===== PASSAGE PROVIDED

The mother of an injured eighth grader in School 3 says her son missed almost a month of school after the school refused to offer accommodations to her 13-year-old son.
Edwardo Umpierre Jr., the eighth grader, ostensibly recovered from a previous ankle fracture, only to learn, following another injury that his ankle never healed. “A kid ran into him and he hit his head on the basketball court,” said Milagros Rodriguez, the mother, explaining her son’s injury that rendered him feeble.
Umpierre could not attend school with the return of his injuries. “He was put on brace to go to school but he couldn’t put too much pressure on the foot,” said Rodriguez. “He has to keep that leg elevated. They put a cast on his leg.”
Her son’s doctor required that the child’s leg remain elevated, so she requested a beside teacher, something she had successfully requested and obtained last school year for the same child over another injury, but this time it was different.
Rodriguez said she submitted the necessary medical documents to the school, but the school continued to ask for additional documents. “I’ve been sending, my doctor’s office has been sending paperwork, and everything they ask for they’ve been getting,” said Rodriguez.
“We have explained to the mom that her physician’s paperwork (submitted by her in September) did not meet the criteria for receiving bedside instruction,” said Terry Corallo, spokesperson for the district. “Please note that the district also has doctors assigned to specific schools and they must authorize such placement; they too agreed that this was not the proper course of action.”
Although Umpierre did not qualify for bedside, he was still barred from attending the school, said Rodriguez. The administration at the school would not allow Umpierre into the school because, Rodriguez said, he was a labeled as a “liability” by the school’s vice-principal. She said a voicemail corroborates the veracity of her statement.
“We had offered his mother several accommodations in order to continue with the daily education of her son,” said Corallo. “But these were initially declined.”
Corallo said the district also offered to handle all the necessary medical paperwork, but the mother refused to provide needed permission. Rodriguez said she refused to grant the school access to her son’s entire medical history because she provided all the paperwork that was requested.

==========
===== DATA PROVIDED

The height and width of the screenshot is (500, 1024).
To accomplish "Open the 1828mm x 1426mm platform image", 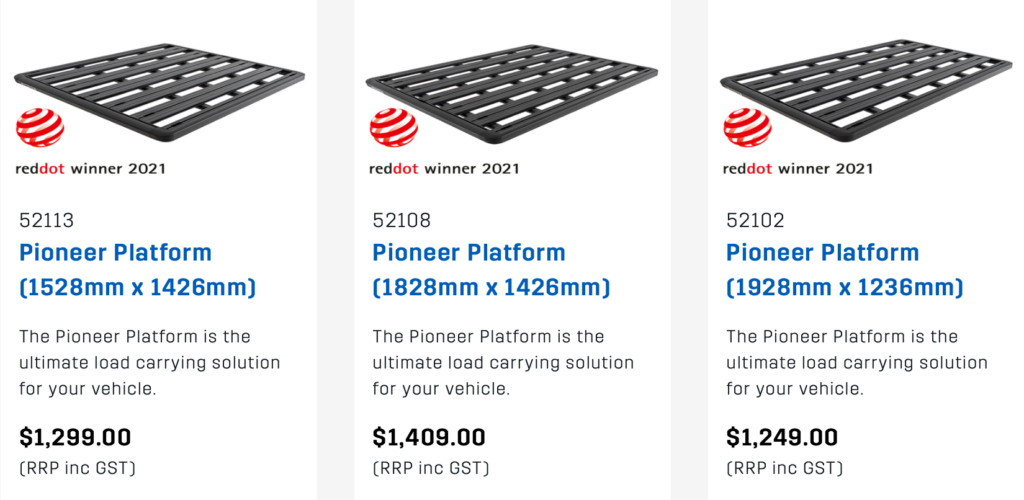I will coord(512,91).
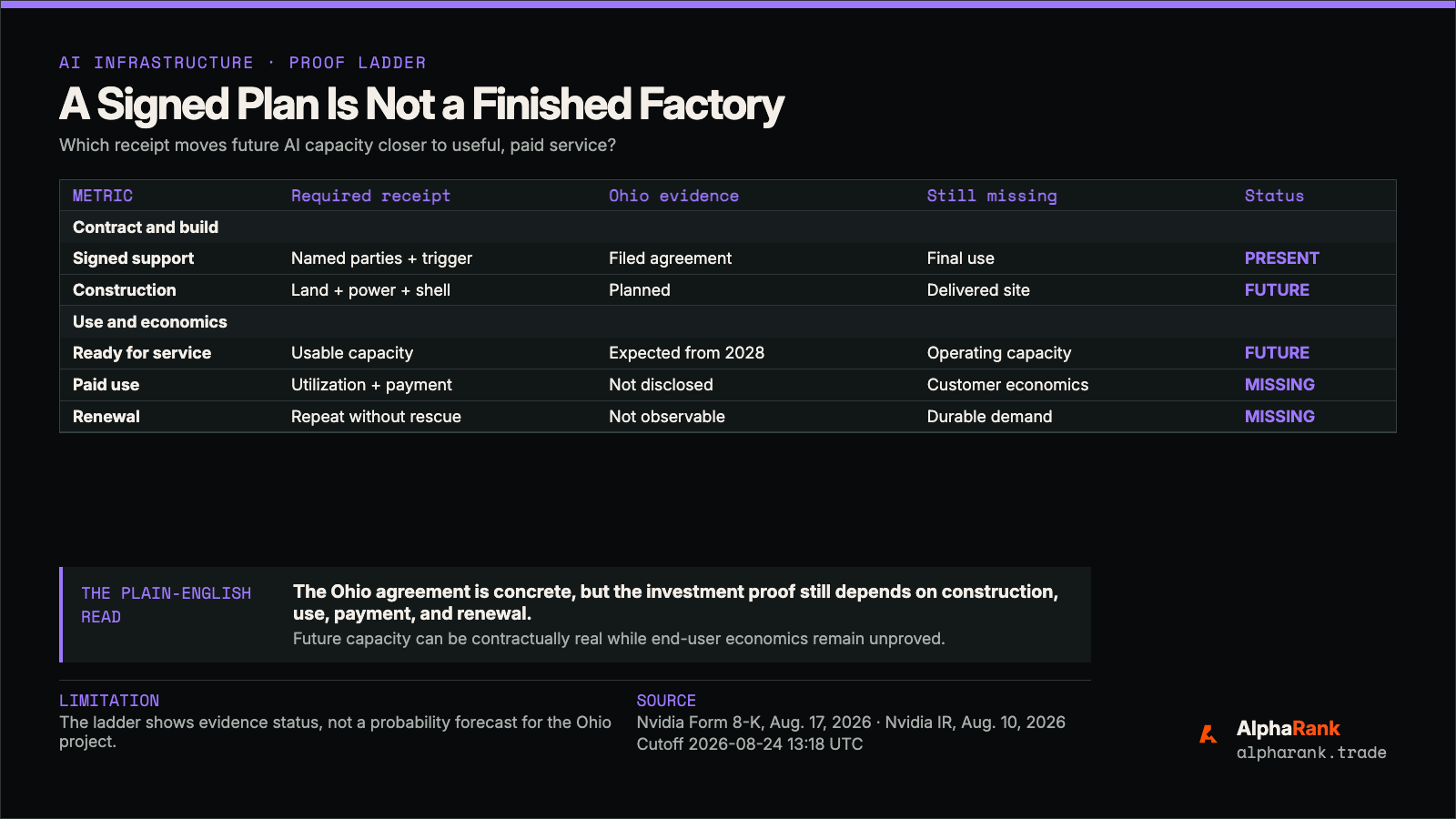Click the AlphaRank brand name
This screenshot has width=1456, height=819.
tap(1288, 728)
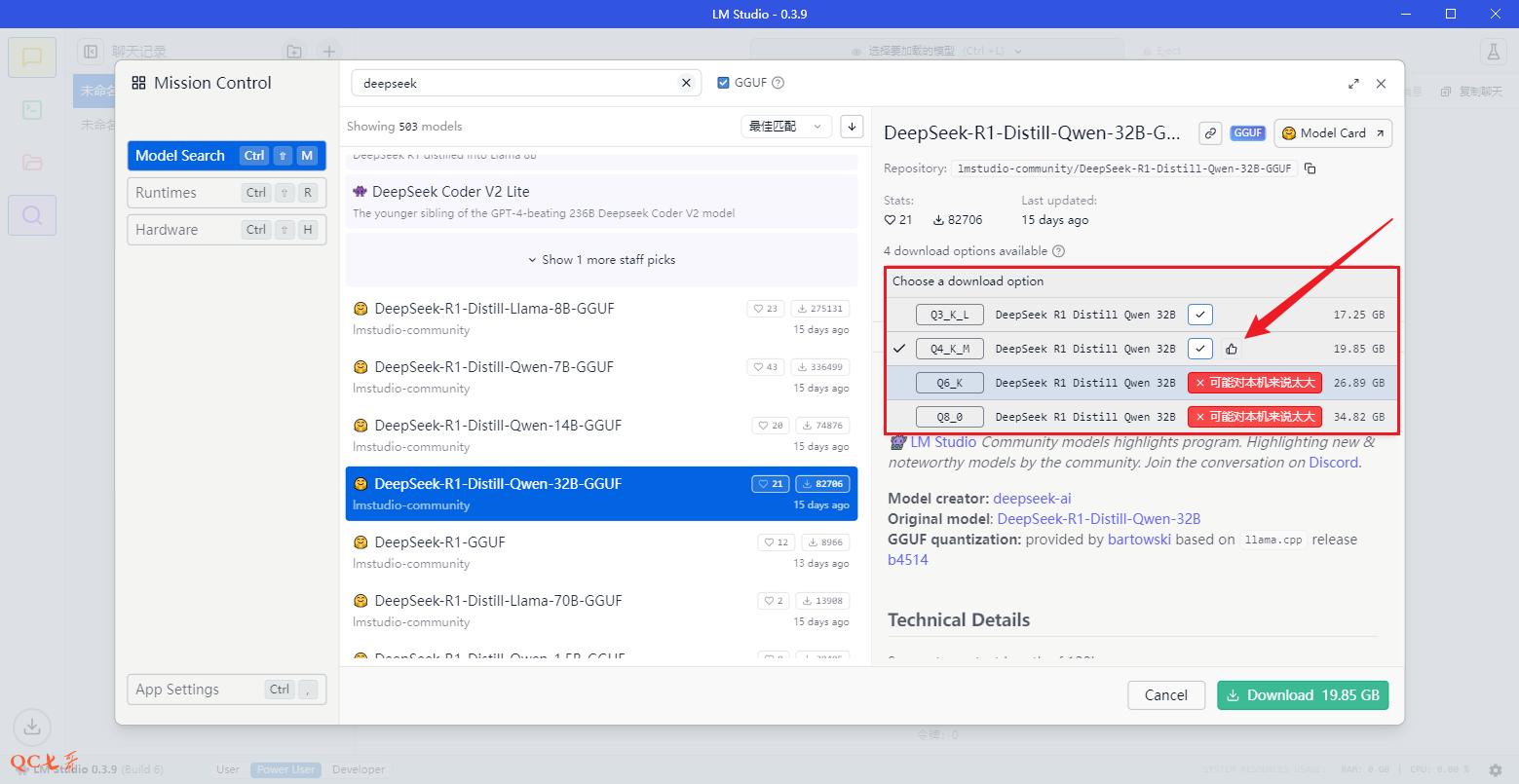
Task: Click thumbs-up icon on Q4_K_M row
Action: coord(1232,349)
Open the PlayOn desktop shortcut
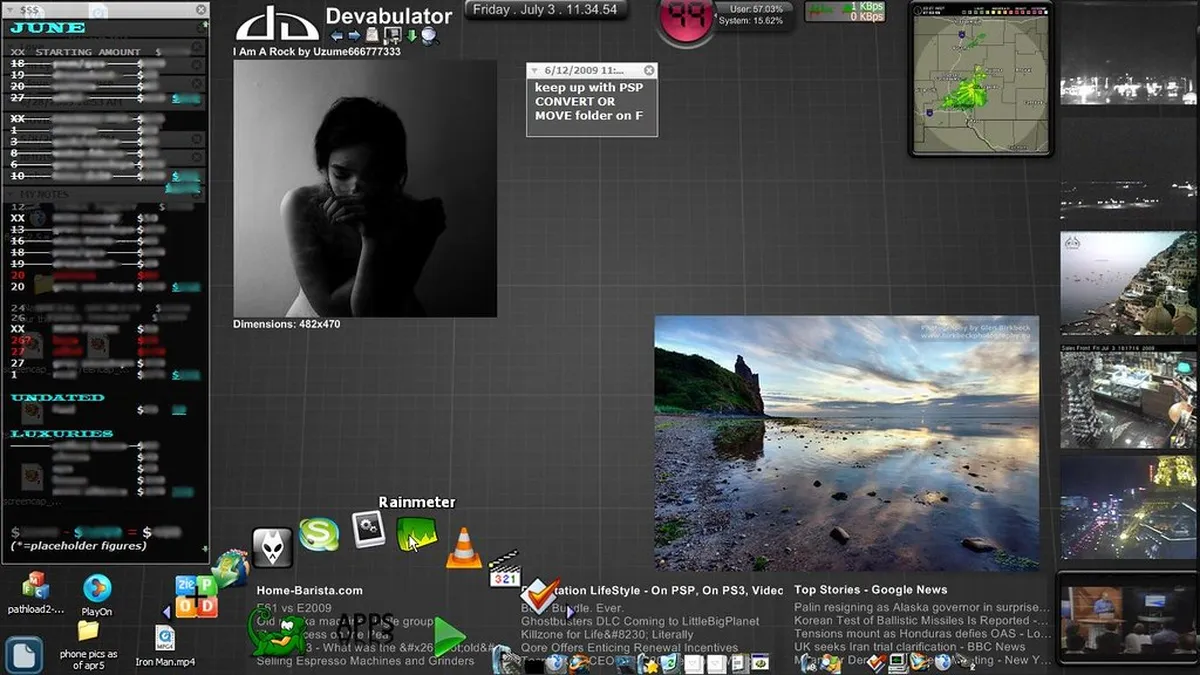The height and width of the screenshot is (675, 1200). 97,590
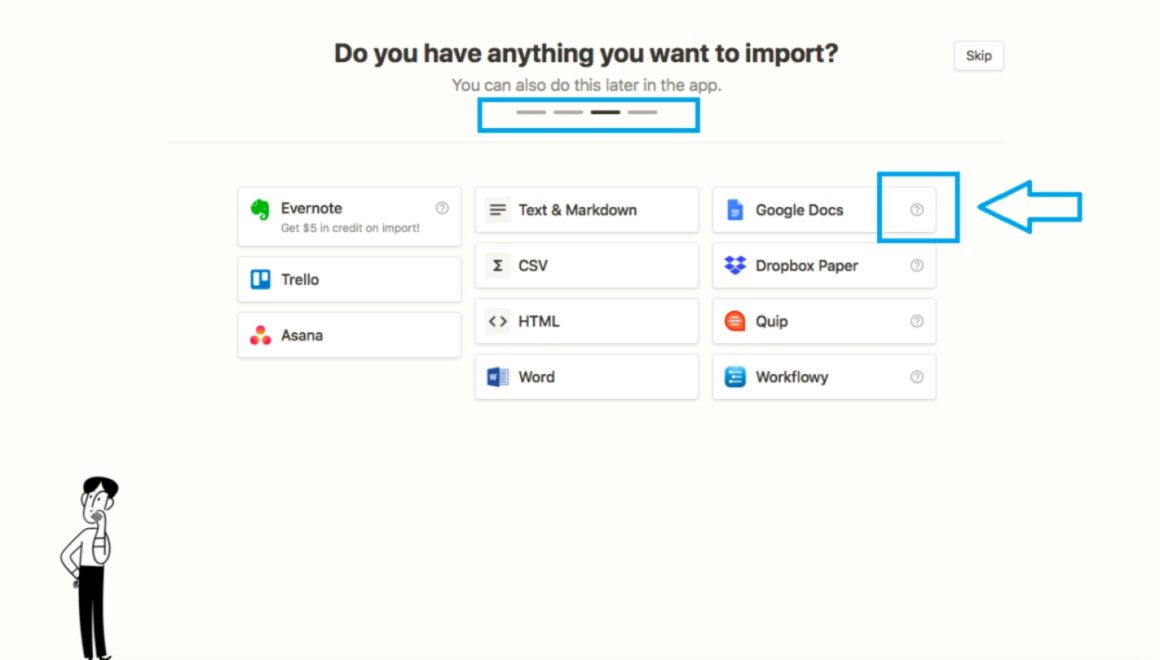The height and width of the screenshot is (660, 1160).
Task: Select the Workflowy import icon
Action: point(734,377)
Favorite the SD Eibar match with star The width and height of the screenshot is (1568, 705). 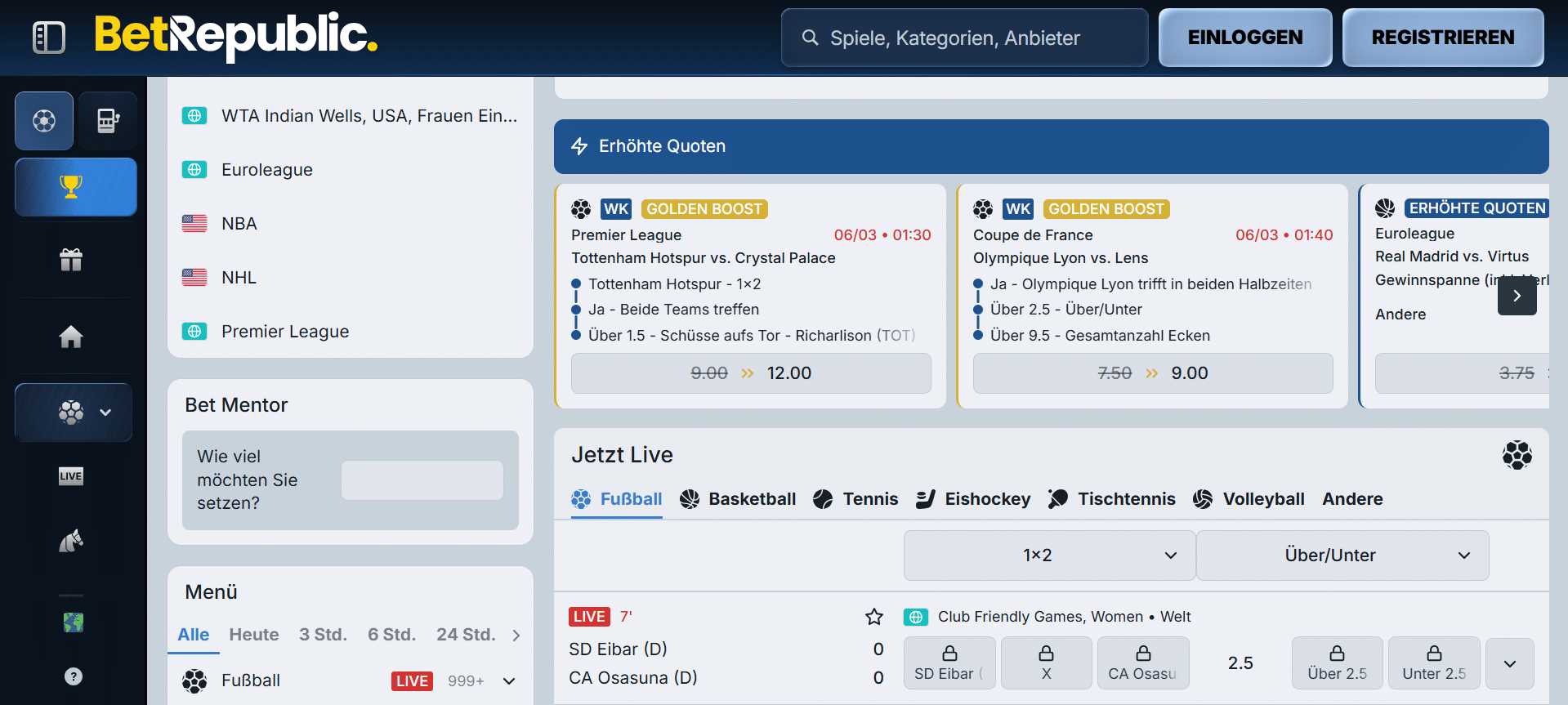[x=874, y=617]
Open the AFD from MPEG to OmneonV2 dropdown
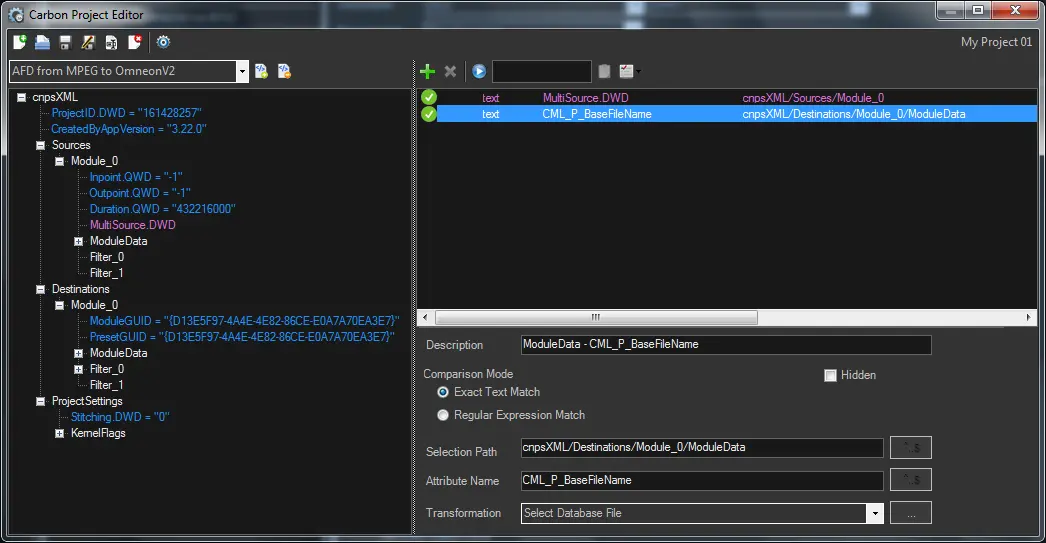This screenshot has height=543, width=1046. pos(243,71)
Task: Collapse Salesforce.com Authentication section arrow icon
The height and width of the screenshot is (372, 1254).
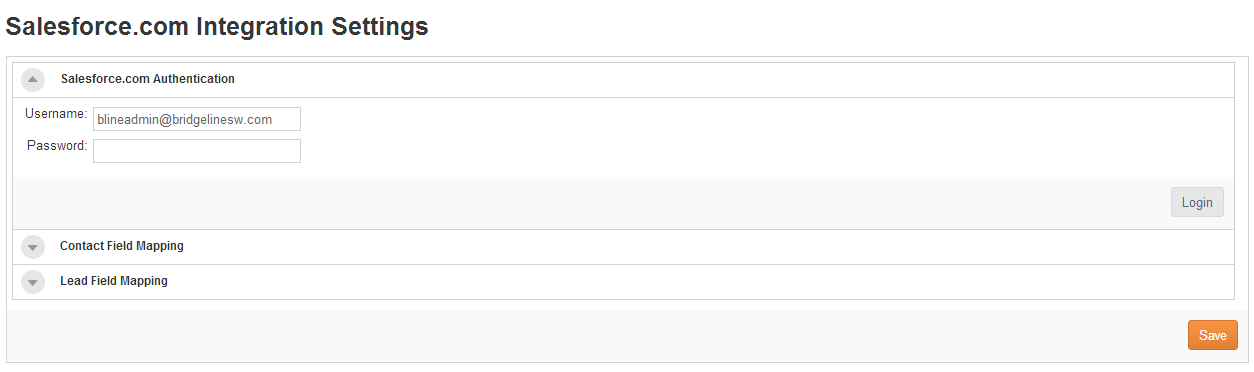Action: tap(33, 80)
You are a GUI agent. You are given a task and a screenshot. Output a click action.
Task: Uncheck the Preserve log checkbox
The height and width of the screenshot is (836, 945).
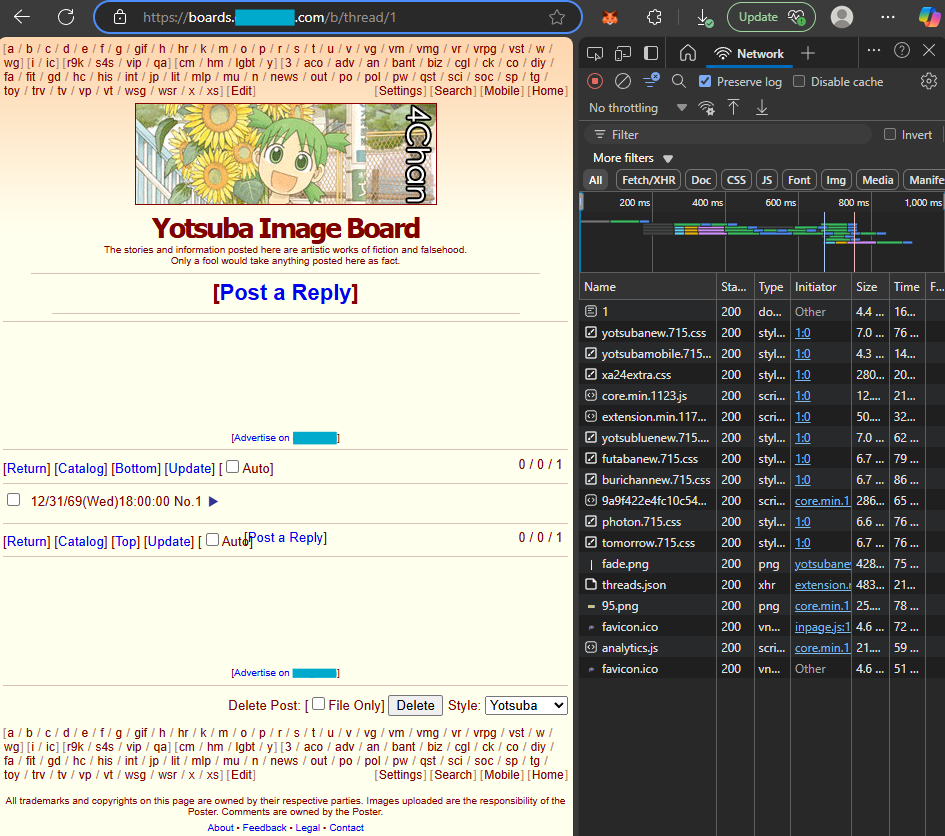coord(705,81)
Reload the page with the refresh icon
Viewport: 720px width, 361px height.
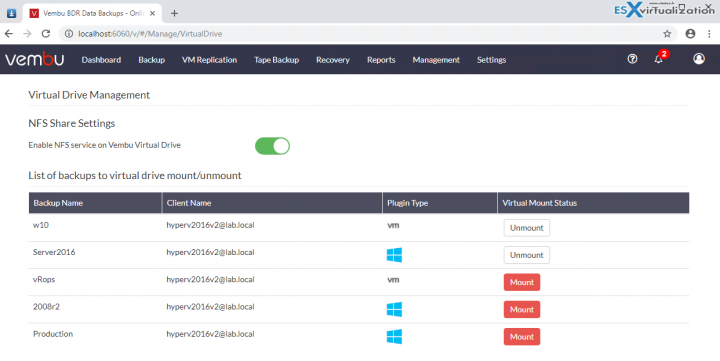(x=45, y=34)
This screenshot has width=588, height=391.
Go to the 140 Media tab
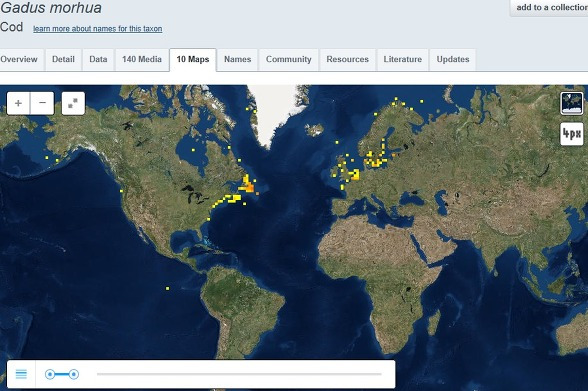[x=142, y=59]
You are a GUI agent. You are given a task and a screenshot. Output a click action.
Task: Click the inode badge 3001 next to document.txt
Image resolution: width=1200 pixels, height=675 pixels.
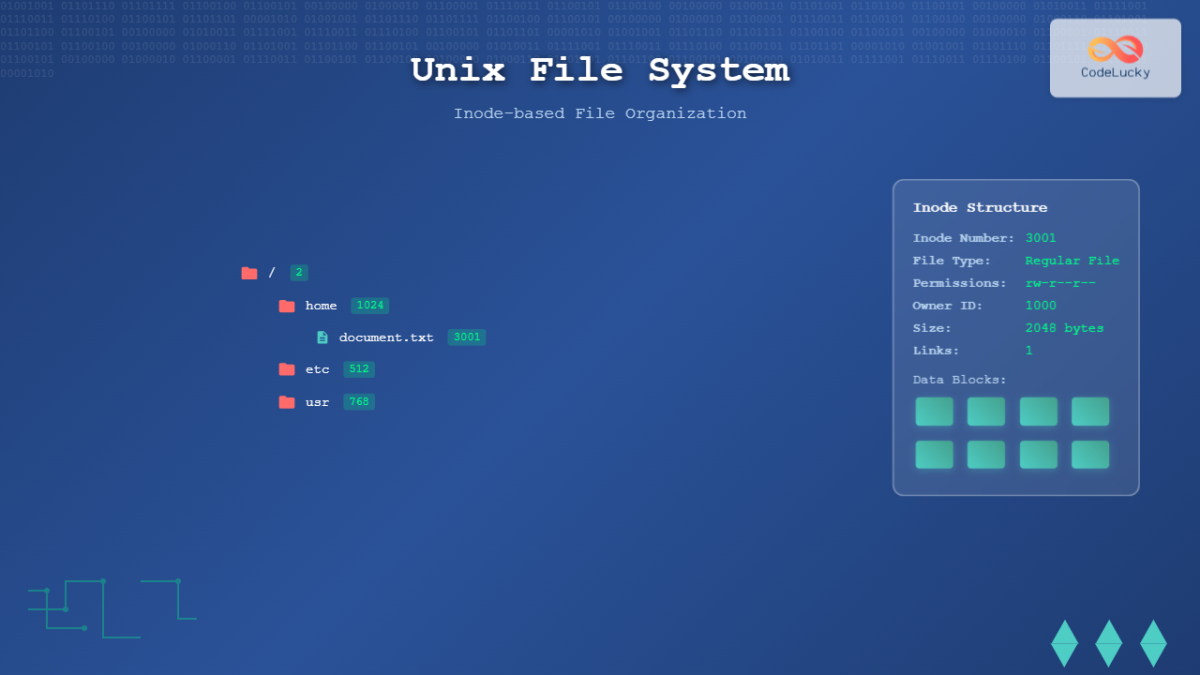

==========

TASK ITEM A =>
Answer these questions using the article about the injured eighth grader:
(i) Who is the spokesperson for the district?
(ii) What did the child's doctor require regarding his leg?
(iii) According to Rodriguez, what did the school's vice-principal label her son?
TASK ITEM B => Carry on the article about the injured eighth grader from its final sentence.
The data has no role in this work.

EXPECTED OUTPUT A =>
(i) Terry Corallo
(ii) That it remain elevated
(iii) A "liability"

EXPECTED OUTPUT B =>
“They want him to walk in clutches to the school and then even the school doesn’t want him in school,” said Rodriguez. The mother said since September 11th, 2014, her son has been staying home because he is unable to attend school.
“No child should be out of school, go without school instruction, for a month under any circumstance,” said Jonathan Hodges, school board member. “I’m very disappointed to hear they couldn’t have reached an accommodation with this child that was reasonable for both the child and the school system.”
Hodges said to resolve an issue such as this should not jeopardize the education of a child for more than a month. “This cannot be the process,” said Hodges. “I have to alert the district this has occurred so this doesn’t happen to anybody else.”
Rodriguez reached out to this paper on Wednesday after receiving the “run-around” from school staff and even district officials. She said she attempted to reach higher-ups, but each time faced a voicemail.
After many phone calls, Rodriguez got in touch with assistant superintendent Maria Santa, who managed to sort out the issue by Friday afternoon. “She took care of it and finally he’s going to another school with transportation,” said Rodriguez. The mother said she initially attempted to contact Santa, but without success.
Umpierre has been transferred to the New Roberto Clemente School, where he will be picked-up from home and dropped off to school. “It is our goal to have this student return to class so we are now making arrangements (with the mom’s approval) to have him transferred to another school that has an elevator,” said Corallo.
In cast and clutches, he will be able to use the school’s elevator to get himself from one class to the next.
Although Rodriguez’s issue has been resolved, the ill manner in which she was treated by school staff lingers. “I no longer set foot in that school. I felt that they treated me wrong. I felt unwelcome,” said Rodriguez. “The way they treated me, you don’t treat parents like that because they are concerned about their child’s education.”